Of the many cruelties of our carceral system — and there are many — the stoppage of time seems especially callous. Think of your schedule so far today: the things you did, the places you went, the freedom to move between them. How much time did you spend thinking about what you’re going to do tomorrow and tomorrow and tomorrow?
Now consider what it would mean, emotionally, spiritually, physically, if all those tomorrows evaporated into a confining concrete box of rigorous structure and little hope of a fresh start. Would it break you?
For many, the answer is yes. For the participants of Rehabilitation Through the Arts (RTA) at New York’s Sing Sing Correctional Facility, performance is the way to keep the break at bay. As one RTA player describes, prison desensitizes and dehumanizes the man. RTA reverses that. And that’s all he wants. All he needs.
Directed by Greg Kwedar and based on John H. Richardson’s 2005 Esquire article, Sing Sing chronicles one season in the RTA as the actors rehearse and perform Breakin’ the Mummy’s Code, a time-traveling comedy featuring ancient Egypt, Robin Hood, a Wild West shootout and Hamlet’s “to be or not to be” soliloquy. How this script comes to be is one of the movie's funniest scenes.
Colman Domingo plays John “Divine G” Whitfield, unjustly imprisoned for second-degree murder, and RTA’s resident playwright and most ardent supporter. Divine G is looking for new talent and sees it in the tough-as-nails gangster who can quote King Lear: Clarence “Divine Eye” Maclin (playing himself).
Like many of the performers in Sing Sing, Maclin is formerly incarcerated and an alumni of the real-life RTA (which continues to this day). Their participation brings an authenticity the narrative could not do without. There are professionals, too — Domingo and Paul Raci, who play the RTA director, are probably the most recognizable — and they are pitch-perfect in every way. But it’s the real-life graduates of RTA who hold the frame with dignity and delight. To watch them at work is a wonderful thing. In a stunning way, Sing Sing is a continuation of that process.
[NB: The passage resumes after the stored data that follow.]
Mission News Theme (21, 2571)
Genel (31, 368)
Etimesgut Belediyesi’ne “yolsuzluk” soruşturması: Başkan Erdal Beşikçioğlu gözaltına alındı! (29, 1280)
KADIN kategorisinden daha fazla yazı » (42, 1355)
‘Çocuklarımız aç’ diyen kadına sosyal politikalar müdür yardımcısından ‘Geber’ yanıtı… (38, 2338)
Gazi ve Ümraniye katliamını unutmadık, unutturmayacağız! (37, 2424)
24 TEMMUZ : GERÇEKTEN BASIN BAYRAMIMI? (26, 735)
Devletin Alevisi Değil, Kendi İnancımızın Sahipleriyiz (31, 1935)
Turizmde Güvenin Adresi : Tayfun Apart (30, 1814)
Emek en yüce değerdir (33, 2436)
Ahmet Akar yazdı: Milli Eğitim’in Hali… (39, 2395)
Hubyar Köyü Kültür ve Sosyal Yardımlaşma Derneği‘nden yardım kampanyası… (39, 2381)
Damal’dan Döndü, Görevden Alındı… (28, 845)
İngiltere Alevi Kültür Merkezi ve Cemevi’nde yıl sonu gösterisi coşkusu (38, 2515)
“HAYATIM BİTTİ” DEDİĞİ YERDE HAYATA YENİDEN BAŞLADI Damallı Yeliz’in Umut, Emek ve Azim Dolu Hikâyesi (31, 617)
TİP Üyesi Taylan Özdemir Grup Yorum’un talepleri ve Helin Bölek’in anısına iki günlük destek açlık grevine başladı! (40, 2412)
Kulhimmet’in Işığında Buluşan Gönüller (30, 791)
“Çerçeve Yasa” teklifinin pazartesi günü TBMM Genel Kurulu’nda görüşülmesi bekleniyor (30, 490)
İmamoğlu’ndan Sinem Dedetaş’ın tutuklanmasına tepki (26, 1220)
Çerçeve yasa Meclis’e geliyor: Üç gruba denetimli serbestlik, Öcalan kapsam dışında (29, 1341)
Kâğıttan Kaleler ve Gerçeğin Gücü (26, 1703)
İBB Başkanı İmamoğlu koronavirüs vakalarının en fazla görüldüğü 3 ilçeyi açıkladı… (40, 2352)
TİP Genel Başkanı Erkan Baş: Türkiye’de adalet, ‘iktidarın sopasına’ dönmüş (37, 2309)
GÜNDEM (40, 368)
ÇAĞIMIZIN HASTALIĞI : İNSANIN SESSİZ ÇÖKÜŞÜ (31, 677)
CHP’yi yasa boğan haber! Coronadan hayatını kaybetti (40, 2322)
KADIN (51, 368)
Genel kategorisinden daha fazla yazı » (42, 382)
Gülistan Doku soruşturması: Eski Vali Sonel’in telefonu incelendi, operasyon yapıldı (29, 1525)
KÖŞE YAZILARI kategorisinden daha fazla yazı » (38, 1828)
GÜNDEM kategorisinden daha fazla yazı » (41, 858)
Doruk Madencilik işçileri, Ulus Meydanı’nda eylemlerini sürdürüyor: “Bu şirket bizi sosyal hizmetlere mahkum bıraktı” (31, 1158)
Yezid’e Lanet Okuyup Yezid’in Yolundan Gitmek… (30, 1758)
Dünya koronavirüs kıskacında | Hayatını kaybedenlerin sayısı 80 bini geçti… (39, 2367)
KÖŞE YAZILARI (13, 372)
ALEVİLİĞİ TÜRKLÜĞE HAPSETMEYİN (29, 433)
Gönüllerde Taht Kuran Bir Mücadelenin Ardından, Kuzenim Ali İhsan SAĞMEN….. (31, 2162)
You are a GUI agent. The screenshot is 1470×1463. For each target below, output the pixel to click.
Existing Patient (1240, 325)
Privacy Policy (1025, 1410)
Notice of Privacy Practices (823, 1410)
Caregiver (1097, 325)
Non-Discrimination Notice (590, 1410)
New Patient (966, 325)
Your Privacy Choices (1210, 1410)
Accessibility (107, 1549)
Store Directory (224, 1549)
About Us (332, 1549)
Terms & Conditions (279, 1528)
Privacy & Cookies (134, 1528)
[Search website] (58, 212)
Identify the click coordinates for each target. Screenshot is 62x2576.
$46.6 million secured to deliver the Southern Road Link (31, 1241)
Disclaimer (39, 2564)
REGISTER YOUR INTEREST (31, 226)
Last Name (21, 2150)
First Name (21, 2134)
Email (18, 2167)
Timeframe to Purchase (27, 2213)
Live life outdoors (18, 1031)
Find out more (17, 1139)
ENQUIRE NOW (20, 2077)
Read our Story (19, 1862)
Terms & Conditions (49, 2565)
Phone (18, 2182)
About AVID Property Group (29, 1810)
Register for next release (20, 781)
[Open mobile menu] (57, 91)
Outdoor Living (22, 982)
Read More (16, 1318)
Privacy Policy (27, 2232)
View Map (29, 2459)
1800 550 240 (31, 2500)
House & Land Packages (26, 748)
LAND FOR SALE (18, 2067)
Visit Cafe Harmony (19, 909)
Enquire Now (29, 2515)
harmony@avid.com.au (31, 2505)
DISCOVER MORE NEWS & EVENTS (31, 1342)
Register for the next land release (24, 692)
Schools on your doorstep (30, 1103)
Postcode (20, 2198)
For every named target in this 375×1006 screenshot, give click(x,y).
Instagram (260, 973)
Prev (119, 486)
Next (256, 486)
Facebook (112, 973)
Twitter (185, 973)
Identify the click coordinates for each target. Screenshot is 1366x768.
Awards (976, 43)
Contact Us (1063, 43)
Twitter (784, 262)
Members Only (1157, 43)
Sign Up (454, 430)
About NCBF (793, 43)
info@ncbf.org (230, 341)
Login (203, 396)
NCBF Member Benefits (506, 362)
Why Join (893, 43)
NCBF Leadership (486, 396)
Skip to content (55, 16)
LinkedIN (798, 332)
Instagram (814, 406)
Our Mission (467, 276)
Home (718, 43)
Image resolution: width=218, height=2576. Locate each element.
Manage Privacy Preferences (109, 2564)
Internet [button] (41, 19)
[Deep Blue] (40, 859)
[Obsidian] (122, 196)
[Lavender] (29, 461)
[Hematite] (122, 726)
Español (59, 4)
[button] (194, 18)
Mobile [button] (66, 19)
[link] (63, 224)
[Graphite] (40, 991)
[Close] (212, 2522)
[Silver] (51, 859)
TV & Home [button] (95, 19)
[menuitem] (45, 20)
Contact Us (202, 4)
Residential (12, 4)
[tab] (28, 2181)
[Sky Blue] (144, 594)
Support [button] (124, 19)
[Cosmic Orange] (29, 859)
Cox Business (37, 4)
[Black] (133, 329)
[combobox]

The film is stunning, pure and simple. The film refrains from providing reductive truths and easy answers — particularly with Divine G. In any other movie, Divine G would be in opposition to his fellow inmates, armed with more than a few speeches about miscarriages of justice. But Kwedar and co-screenwriter Clint Bentley don’t take the bait. Instead, they place Divine G side-by-side with his fellow inmates, each leaving their own breadcrumb trail of fates unfair. Some were born into the life; others fell into ones that offered little chance out. In one scene, Divine Eye points out that if his friends are behind bars, his son is behind bars and he’s behind bars, maybe this is where he belongs. In another scene, Mike Mike (Sean San José) gives a sense that a healthy family life was available to him on the outside, but drugs got the better of that one.
Framed like that, you might think Sing Sing is a by-the-numbers, feel-good story about overcoming. It’s not, even if the movie, top to bottom, will fill you with goodness and hope. A lot is thanks to the performances, but don’t overlook Kwedar’s graceful touch and cinematographer Pat Scola’s artistic simplicity that informs rather than decorates. You may not notice them, but many shots employ unfocused, abstract images to slow down the narrative so the audience can digest information. It’s a touch of the poetic that never feels intrusive.
There’s a real harmony between the artists in front of and behind the camera to create something moving, something lasting here. A lot of movies, a lot of good movies, come and go. Sing Sing will stick.
ON SCREEN: Sing Sing is playing now in limited release.